Run experiments on progressively larger networks and record:
| Network | Nodes | List Memory | Matrix Memory | Ratio |
|---|---|---|---|---|
| tiny | ||||
| small | ||||
| medium | ||||
| large |
Questions:
- What is the relationship between node count and matrix memory?
- At what size does the matrix become impractical?
- Predict the memory for 200,000 nodes. Would it fit in 32GB?
The matrix has O(1) edge lookup. Measure the speedup:
# Test code is in benchmark_edge_queries() # In the C program
# Run 10,000 random edge existence checksQuestions:
- How much faster is matrix edge lookup?
- Why is list lookup slower? Trace through the code.

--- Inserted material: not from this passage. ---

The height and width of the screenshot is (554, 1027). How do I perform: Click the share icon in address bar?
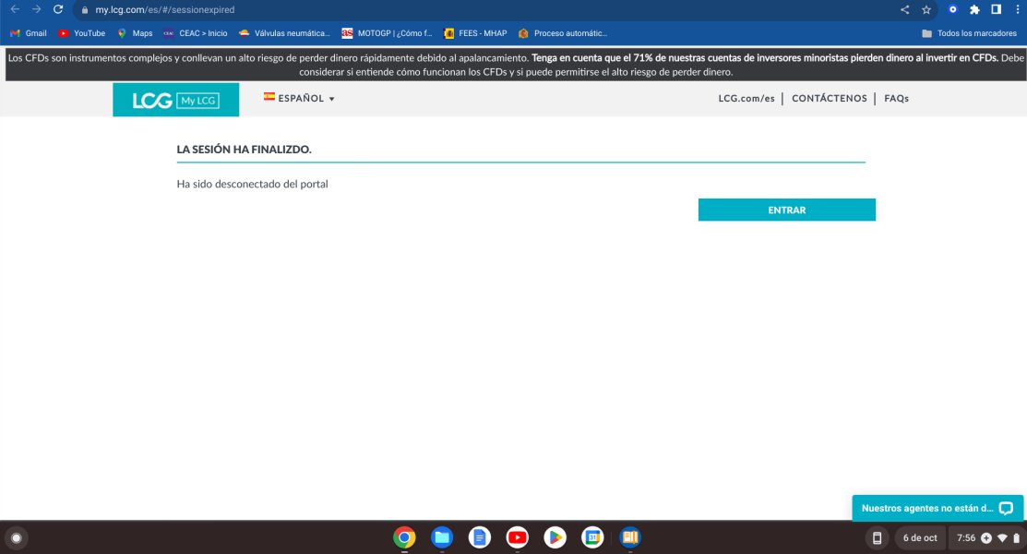pos(904,9)
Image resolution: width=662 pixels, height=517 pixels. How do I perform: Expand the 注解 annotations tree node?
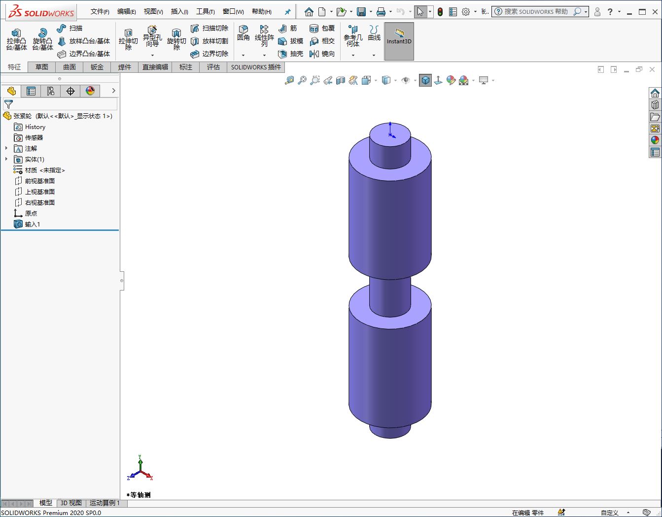click(6, 148)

- In what applications would fast edge lookup matter?
Run Dijkstra's algorithm on both representations:
| Network | List Dijkstra | Matrix Dijkstra | Slowdown |
|---|---|---|---|
| tiny | |||
| small | |||
| medium |
Dijkstra's algorithm is in the c folder, and instructions for running it are in the README.md file in that directory.
Questions:
- Why is matrix-based Dijkstra slower despite O(1) edge lookup?
- Where in the algorithm does the slowdown occur?
- For what graph density would matrix be faster?
WARNING: Make sure all other work on your computer is saved before initiating this!
Try loading the "huge" network with matrix representation:
python3 scripts/generate_network.py --size huge
python3 -c "from python/graph_representations import load_graph; load_graph('data/huge_nodes.csv', 'data/huge_edges.csv', use_matrix=True)"Watch your system monitor. Document:
- Memory usage before loading
- Memory usage during matrix allocation
- What happens when memory is exhausted
Given these scenarios, choose the appropriate representation and justify:
- Google Maps routing: ~50 million road intersections, avg degree 4
- Social network analysis: 1 billion users, avg 200 friends
- Circuit analysis: 10,000 components, each connected to 3 others
- Dense communication matrix: 500 servers, all-to-all connections
As an additional challenge, implement a hybrid representation that:
- Uses adjacency list for sparse regions
- Uses matrix blocks for dense subgraphs
- Automatically chooses based on local density
class HybridGraph(Graph):
def __init__(self, density_threshold=0.1):
# Your implementation here
passPlace all of your submission documents in the ./lab1_submission_folder. You will submit a zip file of that directory in Canvas.
- Experimental data from all exercises (CSV or screenshots)
- Written answers to all questions (~1-2 paragraphs each)
- Analysis of when each representation is appropriate
- Code for any modifications you made
- Reflection on what surprised you in the experiments
- Dijkstra's Algorithm
- A* Search
- Graph Data Structures
- SNAP Datasets - Real-world network data
"Matrix would require X GB": Working as intended! This demonstrates why O(V²) doesn't scale.
Out of memory: Kill the process with Ctrl+C. Use --size medium or smaller.
Slow matrix allocation: For 50,000 nodes, allocation takes 30-60 seconds. Be patient.
Different results each run: Shortest path benchmarks use random endpoints. Set random.seed(42) for reproducibility.